## Assignment
Copy the records below, from the line containing "Mark conversation done with checkmark icon" through the last line; leave out pictures.

## The data
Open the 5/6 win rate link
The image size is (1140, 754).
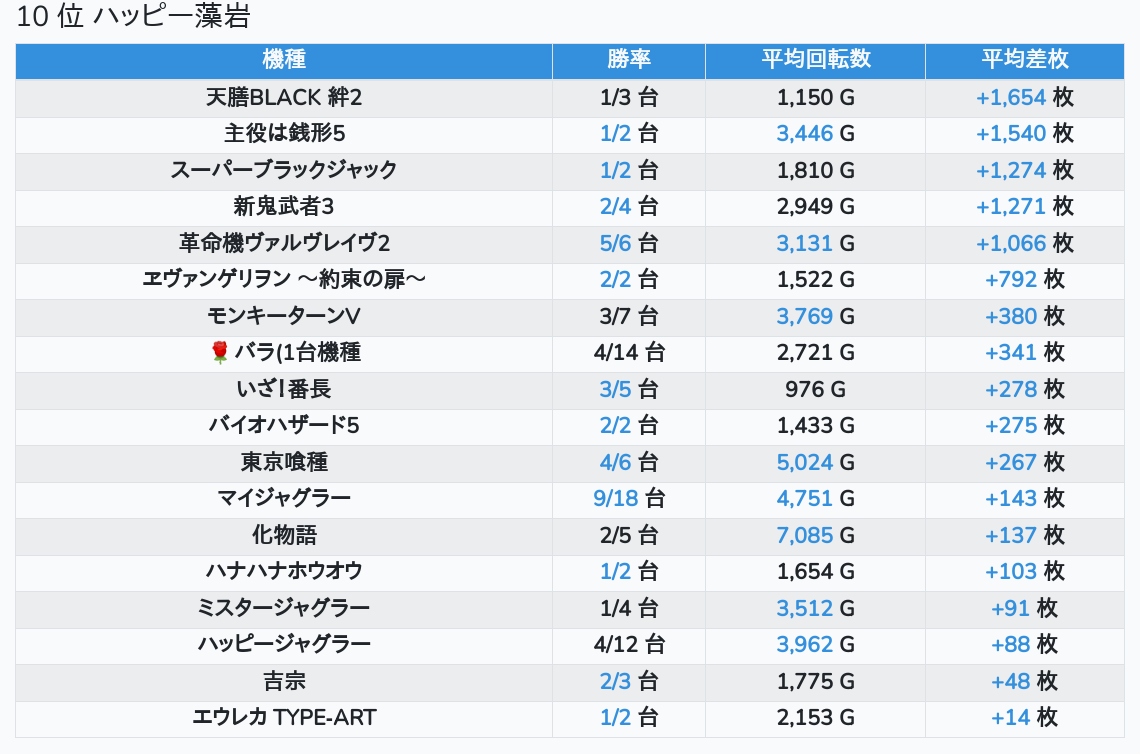coord(616,243)
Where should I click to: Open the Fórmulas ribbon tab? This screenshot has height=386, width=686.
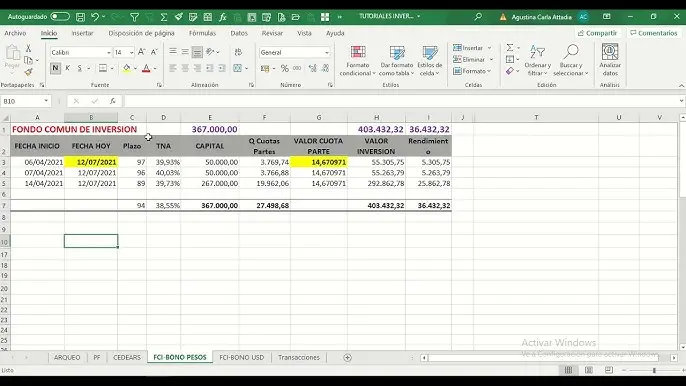[202, 33]
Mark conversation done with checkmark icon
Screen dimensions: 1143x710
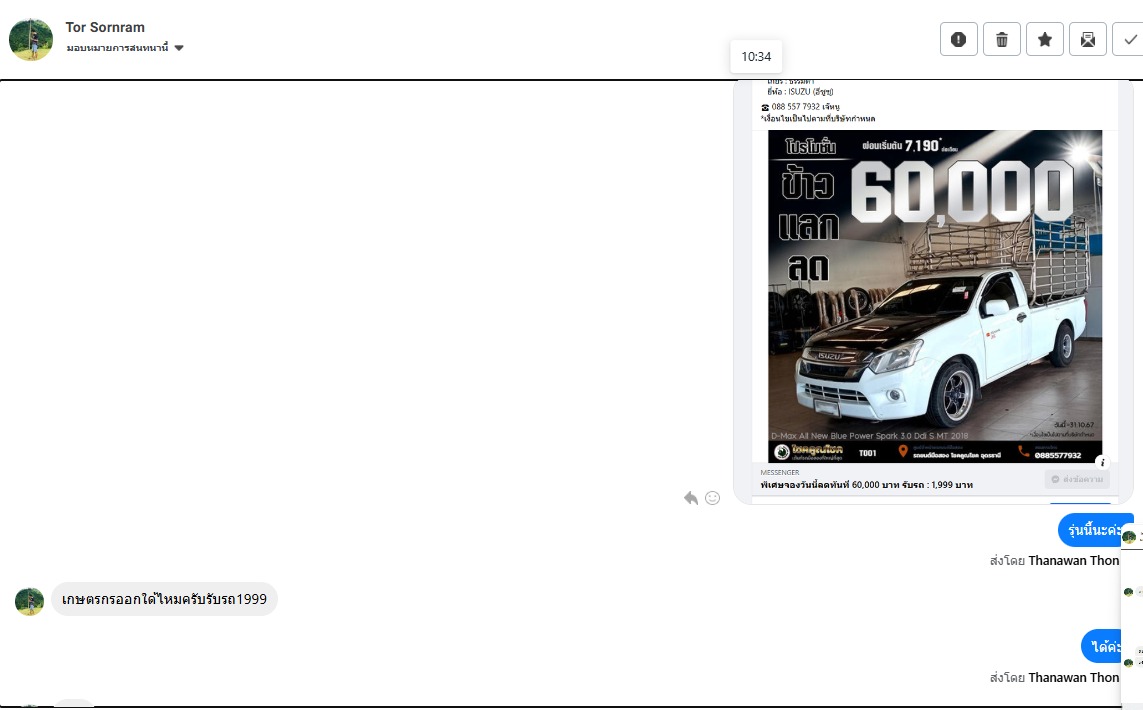click(1129, 39)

## Output below
Mark conversation done with checkmark icon
Screen dimensions: 1143x710
click(1129, 39)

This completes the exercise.